#### Rows:
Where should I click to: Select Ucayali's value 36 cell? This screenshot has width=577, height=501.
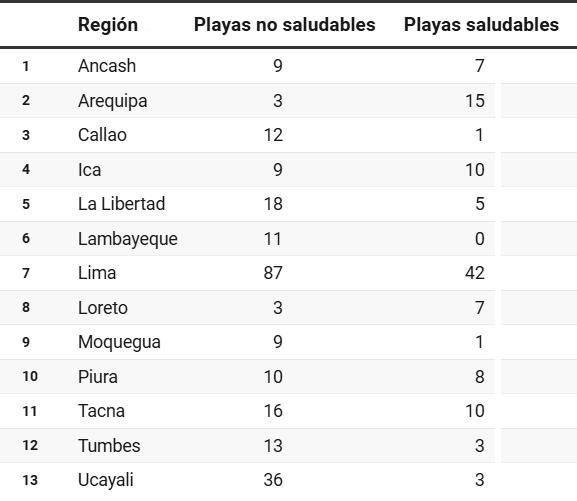click(273, 480)
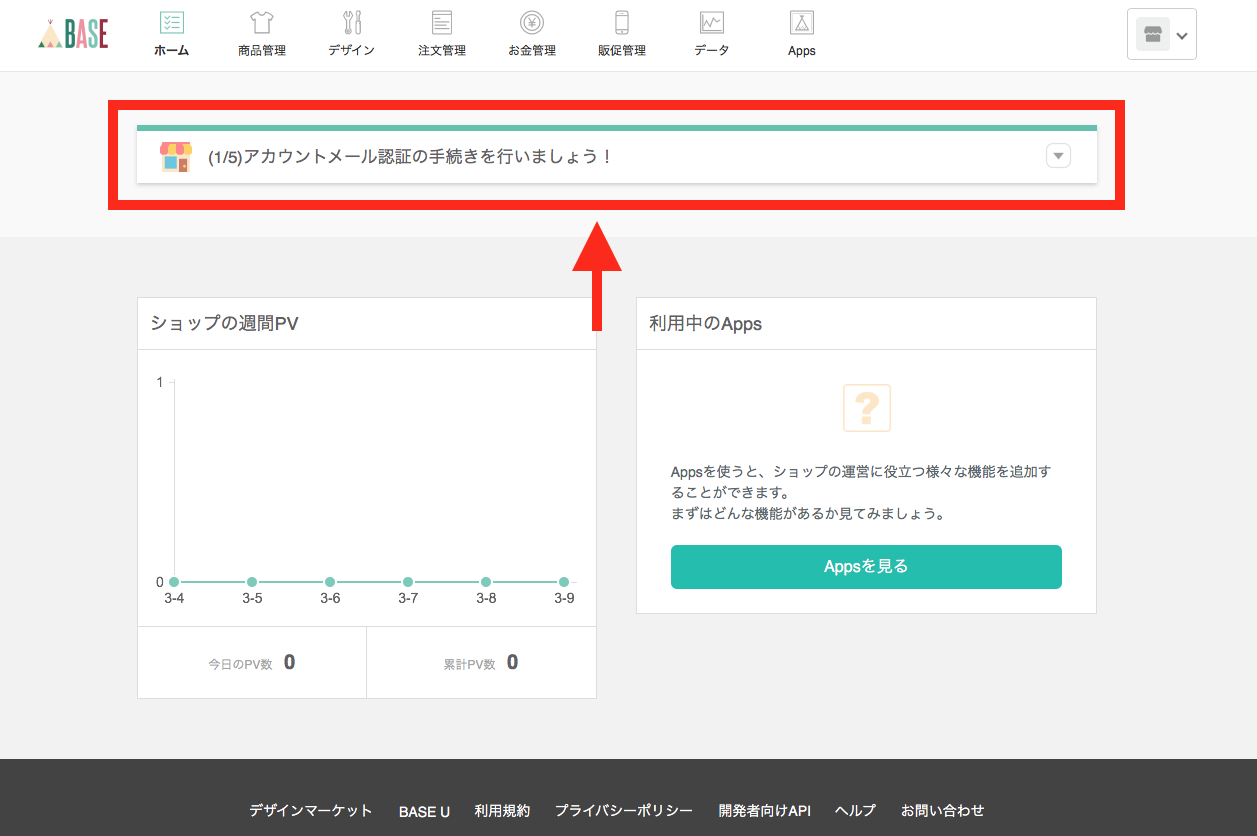
Task: Open 利用規約 footer link
Action: tap(502, 811)
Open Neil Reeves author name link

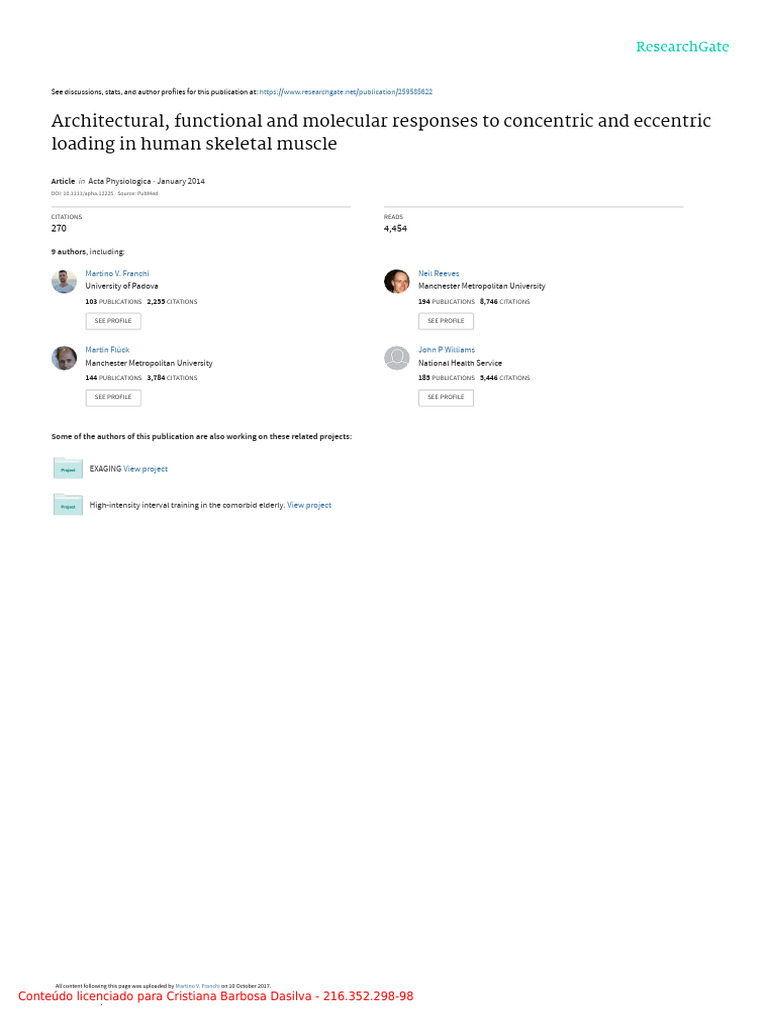(x=438, y=273)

#### Exercise directions:
Copy every line of text in the data above word for word, and leave the pictures out.

#### Exercise result:
Where should I click to: Select Ucayali's value 36 cell? This screenshot has width=577, height=501.
click(273, 480)
Task: Open 利用規約 footer link
Action: tap(502, 811)
Open Neil Reeves author name link

(x=438, y=273)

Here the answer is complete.